In FCC v. Fox Television Stations, Inc., and a companion case involving ABC, seven Justices ruled that decency standards promulgated by the Federal Communications Commission were so vague that their application to television programs broadcast by the respondents’ affiliates violated the Due Process Clause of the Fifth Amendment. On that basis, the Court voided FCC orders finding that the respondents had violated 18 U.S.C. § 1464 (and imposing what I take to be a civil forfeiture of almost $1.25 million on ABC’s affiliates). Justice Ginsburg concurred in the result on First Amendment grounds, and Justice Sotomayor did not participate in the consideration or decision in the case.
Before the programs at issue in last week’s decision were broadcast, the FCC’s stated policy on enforcement of its decency regulations was not to treat “fleeting expletives” or “a brief shot of nudity” as actionably indecent. However, in an order arising from the airing of an entirely different television program (the Golden Globe awards), the FCC enunciated a broader policy regarding what constitutes “actionable indecency.” In essence, the FCC’s “Golden Globes” order announced a change in enforcement policy under which fleeting expletives or a brief shot of nudity might be treated as actionably indecent. The FCC’s application of the policy announced in the Golden Globes order to programs broadcast before that order issued prompted Justice Kennedy to write for the Court
The Commission’s lack of notice to Fox and ABC that its interpretation had changed . . . “fail[ed] to provide a person of ordinary intelligence fair notice of what is prohibited.” [United States v.] Williams, [553U.S.285, 304 (2008).] This would be true with respect to a regulatory change this abrupt on any subject . . .
Of course, the respondents had notice long before their programs aired that the broadcast of non-fleeting expletives or of other-than-brief shots of nudity could have occasioned FCC action. Thus, the respondents knew that the broadcast of expletives and the broadcast of shots of nudity were categories of conduct subject to FCC regulation. This general awareness obviously was insufficient as notice satisfying due process, and in the passage quoted above, the Court’s opinion gives us to understand that this is so quite apart from any doctrine of prior restraint or chilling effect applicable only in the context of the First Amendment.

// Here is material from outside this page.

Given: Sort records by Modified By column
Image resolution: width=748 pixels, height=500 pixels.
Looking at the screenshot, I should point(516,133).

Thus, with only a little ascent up the ladder of generalization, the rule in FCC v. Fox Television might prohibit a substantive change in any regulation of conduct in a category known to the actor in advance to be subject to regulation if the change has adverse consequences for the regulated party, at least as applied to brief, episodic conduct all of which takes place before notice of the change.
But how might that rule apply to a regulatory change announced during conduct that by its nature takes place, if at all, only as a process and only over a prolonged period? For example, how might FCC v. Fox Television apply to rules governing the imposition of liability based on the accumulation by a multiemployer pension plan of an unfunded accrued pension benefit obligation over the course of a given employer’s participation in that plan? Or, as practitioners in my field say, “What about withdrawal liability?”

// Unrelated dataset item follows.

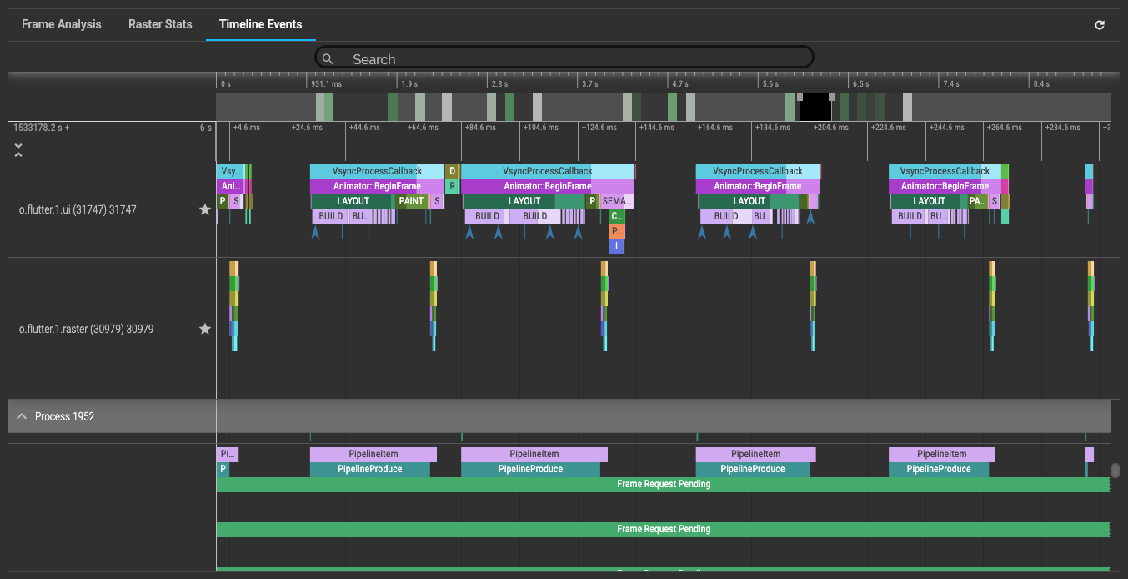Focus the Search input field
Screen dimensions: 1128x579
point(575,59)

In a subsequent post I will delve into the mechanics of “withdrawal liability” a bit more, but for now I will confine myself to saying that there is at least a possibility that FCC v. Fox Television may have implications for the imposition of this statutory assessment. That is because there is at least some indication in the Court’s opinion that notice of the exposure to liability based on prolonged, non-episodic conduct is required before the actor takes the first step in the process constituting the conduct.

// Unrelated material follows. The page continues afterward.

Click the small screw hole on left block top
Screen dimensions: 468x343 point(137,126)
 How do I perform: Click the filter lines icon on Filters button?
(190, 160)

That indication springs from how the Court dealt with a mootness argument made on the agency’s behalf. The FCC had argued that the case was moot with respect to Fox Television because it had not imposed forfeitures on Fox’s affiliates and would not take the facts that led to the finding of actionable indecency into account in any subsequent proceeding. The Court rejected this argument at least in part because the FCC has statutory authority to take past conduct into account in subsequent proceedings. Thus, the agency’s “policy of forbearance” did not render Fox Television’s action moot.
Though the Commission claims it will not consider the prior indecent broadcasts “in any context,” it has the statutory power to take into account “any history of prior offenses” when setting the level of a forfeiture penalty. . . Just as in the First Amendment context, the due process protection against vague regulations “does not leave [regulated parties] . . . at the mercy of noblesse oblige.”
In reading that passage, recall that the precise issue for purposes of the Due Process Clause hinged on the difference between the imposition of liability based on “fleeting expletives” and the imposition of liability based on “repeated expletives.” Viewed in that light, the FCC’s power, as the Court describes it in this passage, is surely at least analogous to treating several “discrete” instances of broadcasting “fleeting expletives” during primetime as a single act of broadcasting “repeated expletives.” (I admit that the analogy depends on supposing exaggeratedly long intervals of time demarcating each of the “repetitions” of the expletives, but given the state of the delegation doctrine, we must all admit that Congress left it to the FCC to come up with a methodology for telling apart several fleeting expletives from one long repetition of expletives.) If that analogy holds, then, it would seem that liability cannot attach at the completion of a process known in advance to be subject to regulation unless notice of the potential for imposing that liability is given before the process begins.